[SOURCE DOCUMENT]
Exclusive Richard Beymer interview!

Twin Peaks Archive recently caught up with artist, actor, author and all-around renaissance man Richard Beymer. With his novel 'Impostor' due for publication soon, we thought it was about time to ask him some questions. Richard is a very private person who does not consent to interviews very often. So why us? Was it the fact that we asked no questions about West Side Story? Or, was it the pictures we had of him with the new girl at One Eyed Jacks? You decide.

Twin Peaks Archive: How long have you been writing your novel 'Impostor'? Is it an autobiography?

Richard Beymer: Well, actually it's referred to as an Unauthorized Autobiography. Let's see, I started writing this book in 1973. So that's a long time, but when I started writing it I didn't know that I was writing a novel .... I was just writing for the fun of it ... to explore the process... It wasn't until years later I realized I might have a novel here. For years I tried to write a screenplay ... I would get about 20 good pages then the whole thing would just peter out ... I could never figure out where the plot should go next .... and frankly I would just write what came to me naturally .... It might be the beginning of a story that went nowhere, or a though, just anything that came to me at the moment .... a poem, unrelated thoughts, dreams.

Anyway, I would keep all these writings, piles of writing, with the intent of one day collaging them together later. I like collage very much, I was always doing collage: photos from magazines, my own photos, words, films. Then I started writing my own dreams and categorizing them like: dreams about sex, dreams about death, dreams about pencils, dreams about gorillas ... you know, dreams!

I started getting really excited about overheard conversations, like when you're in a restaurant and you're eating and you overhear somebody in the next booth talking about something to a friend and I would write that down, but I couldn't write fast enough. So what I did was I started carrying a little tape recorder and I carried this tape recorder with a little microphone up my sleeve and I could turn it on from my pocket. Tricky. I wanted to get all these great conversations because the dialog was better than anything I could write.

So I started recording everybody and they didn't know it. And I would type those conversations out and keep them in "my box". I bugged my telephone and I recorded people's conversations with me for years then I bugged my apartment -I just bugged everything and I found that I had all these great things in "my box". The great thing that I found was that in this "box" where I had all this stuff, that dream that I had maybe three years ago, it fit perfectly with some overheard conversation in some booth or something and I started putting these together and sometimes there would be a suggestion that there was a connection between two things that I had and this kept going on for years.

And I was going CRAZY! But what happened is that it started making crazy sense. There were people, there were plots and I kept writing more and more. Not just using stuff that I had recorded but I was really able to write now and collage it in with the other stuff. It's been thirty years. My God, I can't believe I've been writing this book for that long.

Twin Peaks Archive: Have you kept a diary or journal in the past?

Richard Beymer: This book is my diary, it is my secrets, my problems, my fears and my doubts. It is the whole kitten caboodles.

[EXERCISE TASK 1]
Answer these questions about the Richard Beymer interview:
(a) In what year did Beymer start writing his book?
(b) Where did he carry the little microphone for his tape recorder?
(c) What does Beymer say the book is when asked whether he has kept a diary or journal?

[Records from a data collection]
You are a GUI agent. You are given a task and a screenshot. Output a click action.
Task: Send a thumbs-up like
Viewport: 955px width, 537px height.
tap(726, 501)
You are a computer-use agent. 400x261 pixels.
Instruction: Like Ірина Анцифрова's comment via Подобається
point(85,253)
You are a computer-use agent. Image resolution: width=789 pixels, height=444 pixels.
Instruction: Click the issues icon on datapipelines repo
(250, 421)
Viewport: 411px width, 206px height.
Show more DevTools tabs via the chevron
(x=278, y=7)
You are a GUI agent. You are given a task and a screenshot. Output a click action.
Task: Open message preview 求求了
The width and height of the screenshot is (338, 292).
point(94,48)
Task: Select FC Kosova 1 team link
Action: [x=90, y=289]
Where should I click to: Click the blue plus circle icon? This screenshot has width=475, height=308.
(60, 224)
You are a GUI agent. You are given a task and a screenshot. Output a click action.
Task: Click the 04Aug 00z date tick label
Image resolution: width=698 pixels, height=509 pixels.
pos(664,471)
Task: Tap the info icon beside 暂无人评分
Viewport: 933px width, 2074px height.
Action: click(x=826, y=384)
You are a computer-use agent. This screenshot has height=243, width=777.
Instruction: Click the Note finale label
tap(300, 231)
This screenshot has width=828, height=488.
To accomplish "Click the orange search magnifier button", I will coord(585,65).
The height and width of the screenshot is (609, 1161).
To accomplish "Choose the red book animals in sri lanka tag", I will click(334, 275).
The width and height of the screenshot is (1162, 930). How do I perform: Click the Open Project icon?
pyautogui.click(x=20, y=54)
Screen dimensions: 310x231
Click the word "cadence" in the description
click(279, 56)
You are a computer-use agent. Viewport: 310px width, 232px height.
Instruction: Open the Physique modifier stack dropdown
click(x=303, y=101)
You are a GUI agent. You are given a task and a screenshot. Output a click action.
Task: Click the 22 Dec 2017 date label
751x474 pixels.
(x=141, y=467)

[EXERCISE TASK 2]
Convert the records from the line containing "You are a computer-use agent. This" through the end of the records into a JSON list of strings, one string per line, leaving out blank lines.

[RESULT 1]
(a) 1973
(b) Up his sleeve
(c) His diary

[RESULT 2]
[
  "You are a computer-use agent. This screenshot has height=243, width=777.",
  "Instruction: Click the Note finale label",
  "tap(300, 231)",
  "This screenshot has width=828, height=488.",
  "To accomplish \"Click the orange search magnifier button\", I will coord(585,65).",
  "The height and width of the screenshot is (609, 1161).",
  "To accomplish \"Choose the red book animals in sri lanka tag\", I will click(334, 275).",
  "The width and height of the screenshot is (1162, 930). How do I perform: Click the Open Project icon?",
  "pyautogui.click(x=20, y=54)",
  "Screen dimensions: 310x231",
  "Click the word \"cadence\" in the description",
  "click(279, 56)",
  "You are a computer-use agent. Viewport: 310px width, 232px height.",
  "Instruction: Open the Physique modifier stack dropdown",
  "click(x=303, y=101)",
  "You are a GUI agent. You are given a task and a screenshot. Output a click action.",
  "Task: Click the 22 Dec 2017 date label",
  "751x474 pixels.",
  "(x=141, y=467)"
]